Start of Recorded information
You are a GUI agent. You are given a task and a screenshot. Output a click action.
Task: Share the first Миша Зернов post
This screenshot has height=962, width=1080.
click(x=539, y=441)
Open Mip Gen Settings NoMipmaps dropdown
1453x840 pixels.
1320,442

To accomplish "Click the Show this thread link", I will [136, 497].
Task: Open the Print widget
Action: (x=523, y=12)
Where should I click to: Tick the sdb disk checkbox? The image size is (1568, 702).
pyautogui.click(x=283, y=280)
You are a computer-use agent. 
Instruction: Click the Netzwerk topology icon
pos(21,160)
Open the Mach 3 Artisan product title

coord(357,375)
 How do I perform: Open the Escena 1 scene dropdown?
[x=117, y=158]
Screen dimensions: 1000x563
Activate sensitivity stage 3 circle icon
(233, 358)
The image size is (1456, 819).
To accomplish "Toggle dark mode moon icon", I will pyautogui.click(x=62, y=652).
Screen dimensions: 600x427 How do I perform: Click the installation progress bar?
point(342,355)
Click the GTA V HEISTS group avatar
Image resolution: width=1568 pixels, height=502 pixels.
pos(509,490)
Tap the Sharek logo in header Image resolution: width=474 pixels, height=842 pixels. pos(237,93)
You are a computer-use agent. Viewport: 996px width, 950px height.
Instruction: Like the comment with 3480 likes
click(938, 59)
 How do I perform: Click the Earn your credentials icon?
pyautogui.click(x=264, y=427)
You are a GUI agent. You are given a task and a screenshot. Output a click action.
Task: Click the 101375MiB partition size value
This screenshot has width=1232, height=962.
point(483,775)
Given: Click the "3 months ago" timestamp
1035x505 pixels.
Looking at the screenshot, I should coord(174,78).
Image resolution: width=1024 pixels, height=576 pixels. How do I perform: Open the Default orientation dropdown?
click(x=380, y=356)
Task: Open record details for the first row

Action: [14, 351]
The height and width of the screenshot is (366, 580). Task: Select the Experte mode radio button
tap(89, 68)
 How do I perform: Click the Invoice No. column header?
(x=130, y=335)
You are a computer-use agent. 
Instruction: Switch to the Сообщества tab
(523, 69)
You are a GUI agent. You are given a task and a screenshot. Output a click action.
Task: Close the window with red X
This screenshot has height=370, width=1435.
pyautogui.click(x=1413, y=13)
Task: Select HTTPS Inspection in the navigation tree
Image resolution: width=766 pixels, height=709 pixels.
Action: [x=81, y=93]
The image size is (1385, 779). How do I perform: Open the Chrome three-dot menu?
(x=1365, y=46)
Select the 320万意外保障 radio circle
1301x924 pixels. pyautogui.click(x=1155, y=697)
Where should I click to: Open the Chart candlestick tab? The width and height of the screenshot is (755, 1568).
End of Recorded information
> Requirement
None of the records may be omitted; each is to be printed exactly.

> Exercise result
You are a GUI agent. You are given a task and a screenshot. Output a click action.
Task: Share the first Миша Зернов post
This screenshot has height=962, width=1080.
click(x=539, y=441)
Open Mip Gen Settings NoMipmaps dropdown
1453x840 pixels.
1320,442

To accomplish "Click the Show this thread link", I will [136, 497].
Task: Open the Print widget
Action: (x=523, y=12)
Where should I click to: Tick the sdb disk checkbox? The image size is (1568, 702).
pyautogui.click(x=283, y=280)
You are a computer-use agent. 
Instruction: Click the Netzwerk topology icon
pos(21,160)
Open the Mach 3 Artisan product title

coord(357,375)
 How do I perform: Open the Escena 1 scene dropdown?
[x=117, y=158]
Screen dimensions: 1000x563
Activate sensitivity stage 3 circle icon
(233, 358)
The image size is (1456, 819).
To accomplish "Toggle dark mode moon icon", I will pyautogui.click(x=62, y=652).
Screen dimensions: 600x427 How do I perform: Click the installation progress bar?
point(342,355)
Click the GTA V HEISTS group avatar
Image resolution: width=1568 pixels, height=502 pixels.
pos(509,490)
Tap the Sharek logo in header Image resolution: width=474 pixels, height=842 pixels. pos(237,93)
You are a computer-use agent. Viewport: 996px width, 950px height.
Instruction: Like the comment with 3480 likes
click(938, 59)
 How do I perform: Click the Earn your credentials icon?
pyautogui.click(x=264, y=427)
You are a GUI agent. You are given a task and a screenshot. Output a click action.
Task: Click the 101375MiB partition size value
This screenshot has width=1232, height=962.
point(483,775)
Given: Click the "3 months ago" timestamp
1035x505 pixels.
Looking at the screenshot, I should coord(174,78).
Image resolution: width=1024 pixels, height=576 pixels. How do I perform: Open the Default orientation dropdown?
click(x=380, y=356)
Task: Open record details for the first row

Action: [14, 351]
The height and width of the screenshot is (366, 580). Task: Select the Experte mode radio button
tap(89, 68)
 How do I perform: Click the Invoice No. column header?
(x=130, y=335)
You are a computer-use agent. 
Instruction: Switch to the Сообщества tab
(523, 69)
You are a GUI agent. You are given a task and a screenshot. Output a click action.
Task: Close the window with red X
This screenshot has height=370, width=1435.
pyautogui.click(x=1413, y=13)
Task: Select HTTPS Inspection in the navigation tree
Image resolution: width=766 pixels, height=709 pixels.
Action: [x=81, y=93]
The image size is (1385, 779). How do I perform: Open the Chrome three-dot menu?
(x=1365, y=46)
Select the 320万意外保障 radio circle
1301x924 pixels. pyautogui.click(x=1155, y=697)
Where should I click to: Open the Chart candlestick tab? The width and height of the screenshot is (755, 1568).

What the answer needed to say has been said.